● SHORT TASK:
Rewrite the forum thread about the mic calibration file, everything from "# REW ? regarding" down to "be greatly appreciated.", and put "the vendor" wherever "Dayton" appears.

** START OF SUPPLIED TEXT **

# REW ? regarding Mic Calibration File



## wademarsten (Feb 27, 2010)

Hi,

I looked at the sample Mic calibration files on a different thread and my calibration file looks idential to all of them and they look exactly the same as the calibration file that I got from Dayton for my mic with one exception. At the very top of mine it says *1000Hz -39.9. Does anybody know what that means and how the affects whether I should just read in the file or if I need to change something?

Any responses will be greatly appreciated.

Sincerely,
Wade Marsten


----------



## Wayne A. Pflughaupt (Apr 13, 2006)

Can you attach the file so we can have a look at it?

Regards,
Wayne


----------



## marsx (Feb 16, 2010)

How do I attach a file, I'm new to this forum?

marsx


----------



## glaufman (Nov 25, 2007)

http://www.hometheatershack.com/forums/faq.php?faq=vb3_reading_posting#faq_vb3_attachments


----------



## JohnM (Apr 11, 2006)

I think I answered this question on the REW forum here.


----------



## wademarsten (Feb 27, 2010)

Wayne,

Here is my calibration file. What does the first line "*1000Hz	-39.9," mean? I look forward to your response.

Sincerely,
wademarsten


----------



## Wayne A. Pflughaupt (Apr 13, 2006)

Hi Wade,

I don’t know what it means. I suggest doing a “save as” to duplicate the file, keep the first one “as is” for future reference. Then eliminate that line with the second file, and use that one for REW.

Regards,
Wayne


----------

** END OF SUPPLIED TEXT **
** START OF INFORMATION GIVEN **

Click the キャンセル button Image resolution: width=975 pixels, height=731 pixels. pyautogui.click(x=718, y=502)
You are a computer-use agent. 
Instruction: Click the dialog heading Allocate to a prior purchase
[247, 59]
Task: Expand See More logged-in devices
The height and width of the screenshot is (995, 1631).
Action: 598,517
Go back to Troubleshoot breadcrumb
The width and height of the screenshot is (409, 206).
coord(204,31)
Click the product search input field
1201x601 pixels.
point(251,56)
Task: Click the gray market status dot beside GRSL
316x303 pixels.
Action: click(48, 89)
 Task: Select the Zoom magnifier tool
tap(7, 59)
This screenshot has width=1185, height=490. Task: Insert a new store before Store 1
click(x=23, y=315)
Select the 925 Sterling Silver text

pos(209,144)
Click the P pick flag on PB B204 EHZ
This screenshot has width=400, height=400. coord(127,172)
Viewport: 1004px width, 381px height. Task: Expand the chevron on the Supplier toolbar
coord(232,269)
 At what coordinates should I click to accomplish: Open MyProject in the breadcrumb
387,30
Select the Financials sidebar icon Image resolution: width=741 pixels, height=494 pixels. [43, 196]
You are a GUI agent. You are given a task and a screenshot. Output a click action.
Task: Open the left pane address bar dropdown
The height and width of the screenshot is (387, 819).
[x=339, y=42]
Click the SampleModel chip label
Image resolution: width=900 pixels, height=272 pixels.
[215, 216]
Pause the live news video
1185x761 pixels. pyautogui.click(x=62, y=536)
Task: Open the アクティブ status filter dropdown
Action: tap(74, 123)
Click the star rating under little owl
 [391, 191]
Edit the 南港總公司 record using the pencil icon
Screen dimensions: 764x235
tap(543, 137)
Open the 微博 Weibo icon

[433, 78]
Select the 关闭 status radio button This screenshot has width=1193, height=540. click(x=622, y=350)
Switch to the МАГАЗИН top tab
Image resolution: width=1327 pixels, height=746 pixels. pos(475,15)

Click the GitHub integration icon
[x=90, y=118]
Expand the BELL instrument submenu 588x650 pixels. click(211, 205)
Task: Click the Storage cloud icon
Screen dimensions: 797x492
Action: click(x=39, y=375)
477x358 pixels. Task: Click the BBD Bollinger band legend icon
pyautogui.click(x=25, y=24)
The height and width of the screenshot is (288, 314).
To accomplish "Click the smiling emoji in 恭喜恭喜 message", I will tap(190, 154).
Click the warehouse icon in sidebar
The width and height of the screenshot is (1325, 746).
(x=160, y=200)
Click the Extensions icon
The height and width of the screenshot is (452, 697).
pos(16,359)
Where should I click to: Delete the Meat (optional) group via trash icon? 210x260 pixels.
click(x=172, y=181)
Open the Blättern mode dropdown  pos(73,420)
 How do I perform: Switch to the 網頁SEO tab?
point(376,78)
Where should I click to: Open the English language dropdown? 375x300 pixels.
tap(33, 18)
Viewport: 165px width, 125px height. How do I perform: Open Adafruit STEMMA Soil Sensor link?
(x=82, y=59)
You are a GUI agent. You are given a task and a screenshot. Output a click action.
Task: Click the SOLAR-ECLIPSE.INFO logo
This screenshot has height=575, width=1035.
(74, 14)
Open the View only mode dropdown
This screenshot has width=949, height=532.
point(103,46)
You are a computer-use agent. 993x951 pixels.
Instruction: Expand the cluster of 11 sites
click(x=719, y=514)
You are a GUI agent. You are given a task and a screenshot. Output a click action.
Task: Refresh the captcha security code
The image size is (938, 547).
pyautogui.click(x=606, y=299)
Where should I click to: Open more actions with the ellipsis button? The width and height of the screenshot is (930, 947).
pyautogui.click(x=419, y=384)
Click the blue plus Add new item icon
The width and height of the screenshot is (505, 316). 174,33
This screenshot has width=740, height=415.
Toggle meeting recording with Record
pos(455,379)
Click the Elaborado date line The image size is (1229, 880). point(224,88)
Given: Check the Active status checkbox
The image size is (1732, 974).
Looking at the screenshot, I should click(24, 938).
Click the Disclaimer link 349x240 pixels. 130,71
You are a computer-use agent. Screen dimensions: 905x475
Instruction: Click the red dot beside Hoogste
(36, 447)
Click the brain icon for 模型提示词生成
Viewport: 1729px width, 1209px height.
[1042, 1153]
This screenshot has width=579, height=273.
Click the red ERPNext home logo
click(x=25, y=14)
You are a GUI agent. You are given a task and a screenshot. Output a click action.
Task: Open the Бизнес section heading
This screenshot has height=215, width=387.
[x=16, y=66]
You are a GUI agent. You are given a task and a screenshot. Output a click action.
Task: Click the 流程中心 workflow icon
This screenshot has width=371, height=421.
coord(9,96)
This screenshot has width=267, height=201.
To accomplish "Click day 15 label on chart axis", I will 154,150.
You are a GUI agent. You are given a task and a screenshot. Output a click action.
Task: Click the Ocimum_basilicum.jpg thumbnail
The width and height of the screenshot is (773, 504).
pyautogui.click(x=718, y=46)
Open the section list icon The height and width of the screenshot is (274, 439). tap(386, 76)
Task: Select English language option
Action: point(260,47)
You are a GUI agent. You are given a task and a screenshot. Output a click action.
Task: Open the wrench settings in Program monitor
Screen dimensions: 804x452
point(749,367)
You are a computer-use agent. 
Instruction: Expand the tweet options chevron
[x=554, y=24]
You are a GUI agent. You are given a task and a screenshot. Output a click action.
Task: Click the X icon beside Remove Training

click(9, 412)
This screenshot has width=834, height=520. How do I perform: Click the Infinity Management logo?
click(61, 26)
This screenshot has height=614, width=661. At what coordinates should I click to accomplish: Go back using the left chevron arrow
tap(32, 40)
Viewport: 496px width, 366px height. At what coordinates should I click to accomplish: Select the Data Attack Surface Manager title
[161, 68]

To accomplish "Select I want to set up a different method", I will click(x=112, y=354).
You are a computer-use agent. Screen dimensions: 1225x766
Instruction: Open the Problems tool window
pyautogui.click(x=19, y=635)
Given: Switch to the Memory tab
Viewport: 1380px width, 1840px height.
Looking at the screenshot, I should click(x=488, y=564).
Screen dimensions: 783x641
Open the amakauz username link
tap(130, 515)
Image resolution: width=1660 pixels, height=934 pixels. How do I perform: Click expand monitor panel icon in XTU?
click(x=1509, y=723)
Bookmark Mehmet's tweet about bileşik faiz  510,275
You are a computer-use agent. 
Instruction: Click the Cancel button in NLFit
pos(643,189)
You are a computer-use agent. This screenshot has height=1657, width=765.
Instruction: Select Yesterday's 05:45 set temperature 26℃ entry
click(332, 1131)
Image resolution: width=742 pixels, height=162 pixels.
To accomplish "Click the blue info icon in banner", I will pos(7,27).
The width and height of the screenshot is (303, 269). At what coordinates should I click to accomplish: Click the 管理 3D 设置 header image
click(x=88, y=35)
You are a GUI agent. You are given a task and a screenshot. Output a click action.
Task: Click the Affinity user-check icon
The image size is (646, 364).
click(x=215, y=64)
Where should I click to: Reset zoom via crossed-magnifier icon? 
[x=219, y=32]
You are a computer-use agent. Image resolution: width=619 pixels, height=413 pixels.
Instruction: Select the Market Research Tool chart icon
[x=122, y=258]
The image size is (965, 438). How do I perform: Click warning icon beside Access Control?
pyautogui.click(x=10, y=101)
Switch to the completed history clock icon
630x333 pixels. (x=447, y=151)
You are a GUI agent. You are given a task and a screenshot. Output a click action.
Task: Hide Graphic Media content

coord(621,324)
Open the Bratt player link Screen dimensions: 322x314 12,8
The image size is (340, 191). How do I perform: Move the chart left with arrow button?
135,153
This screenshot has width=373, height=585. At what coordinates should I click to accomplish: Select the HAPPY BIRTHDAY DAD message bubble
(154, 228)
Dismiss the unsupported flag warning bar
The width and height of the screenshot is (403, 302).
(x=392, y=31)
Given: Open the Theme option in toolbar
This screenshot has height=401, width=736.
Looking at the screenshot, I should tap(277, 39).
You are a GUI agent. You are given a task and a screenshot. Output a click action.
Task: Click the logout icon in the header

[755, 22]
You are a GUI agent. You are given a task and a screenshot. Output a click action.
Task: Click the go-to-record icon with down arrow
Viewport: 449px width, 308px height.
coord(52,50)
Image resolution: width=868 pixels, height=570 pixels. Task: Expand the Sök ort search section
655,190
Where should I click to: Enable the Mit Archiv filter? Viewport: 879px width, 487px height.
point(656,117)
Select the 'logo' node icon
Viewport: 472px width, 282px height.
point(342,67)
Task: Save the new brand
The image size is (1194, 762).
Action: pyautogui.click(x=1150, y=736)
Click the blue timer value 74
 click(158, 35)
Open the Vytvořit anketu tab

** END OF INFORMATION GIVEN **

● WRITTEN ANSWER:
# REW ? regarding Mic Calibration File



## wademarsten (Feb 27, 2010)

Hi,

I looked at the sample Mic calibration files on a different thread and my calibration file looks idential to all of them and they look exactly the same as the calibration file that I got from the vendor for my mic with one exception. At the very top of mine it says *1000Hz -39.9. Does anybody know what that means and how the affects whether I should just read in the file or if I need to change something?

Any responses will be greatly appreciated.